In light of these data together with the aforementioned lack of further prospective work regarding this topic, it is important to appraise the cost-effectiveness of IMRT in this clinical circumstance. Two studies of cost have been performed using the SEER-Medicare database, demonstrating higher base costs for IMRT but decreased hospitalization-related costs (33,34). Presently, however, because neither of these “cost” studies were comparative “cost-effectiveness” studies, this question remains unresolved to date with respect to formal medico-economic analyses. Nevertheless, this work demonstrates the high rate of IMRT utilization across the nation, which also was not impacted by insurance or socioeconomic status; this may assist in indirectly speaking to this issue.
Although the NCDB provides a unique platform with which to study this important clinical question, limitations cannot go unacknowledged. First, NCDB investigations are inherently retrospective and can never eliminate selection biases, including referral patterns, judgment by individual providers, and nature of follow-up management. Second, although the NCDB encompasses roughly 70% of the US population, only CoC-accredited centers contribute data. Thus, the findings may not necessarily be representative of the entire US and international population, including countries without access to advanced technologies. Third, there was no specific dose-based cutoff in this study, which as mentioned above may have resulted in the inclusion of some palliatively-treated 3DCRT patients and skew the data accordingly (however, there were no statistical differences in OS). Fourth, the inclusion of T1N0 patients (albeit a very small percentage) may also skew the aforementioned figures as well. Lastly, the NCDB does not keep track of several noteworthy variables, such as HIV status, RT field design/volumes, specific chemotherapy type, or other endpoints such as tolerance of therapy (including premature cessation of chemotherapy and/or RT).

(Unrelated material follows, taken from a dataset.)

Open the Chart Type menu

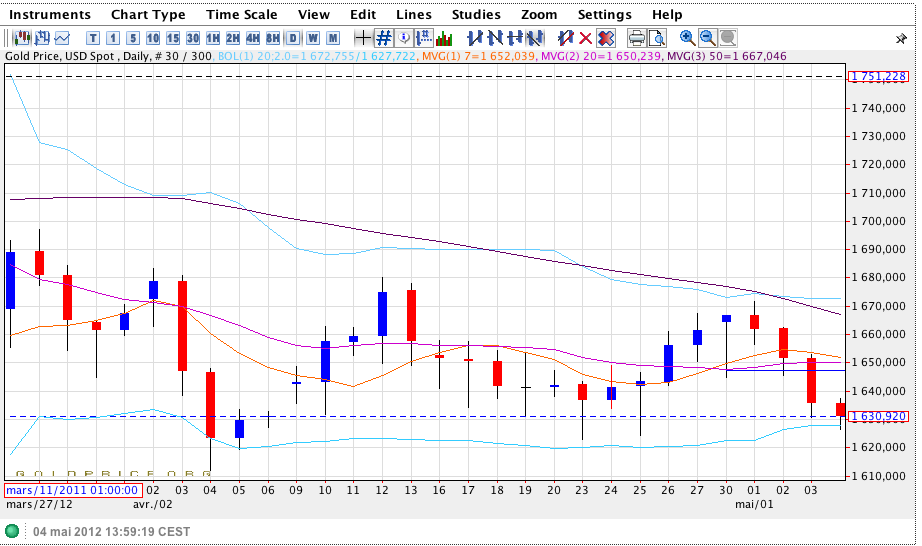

From this study of a large, contemporary national database, we demonstrate that the large majority of AC patients are now treated with IMRT, with a small minority still treated with 3DCRT. Regional and disease-related factors associated with IMRT administration are described. Although RT technique did not impact OS as expected, academic centers were more likely to deliver IMRT, and OS was independently higher at these institutions. Collectively, these data have notable implications for multidisciplinary oncologic providers, payers and insurance coverage, in addition to patient counseling by both referring and treating clinicians.
Conflicts of Interest: The authors have no conflicts of interest to declare.
Ethical statement: This study was exempt from institutional review board since study used de-identified patient information from NCDB.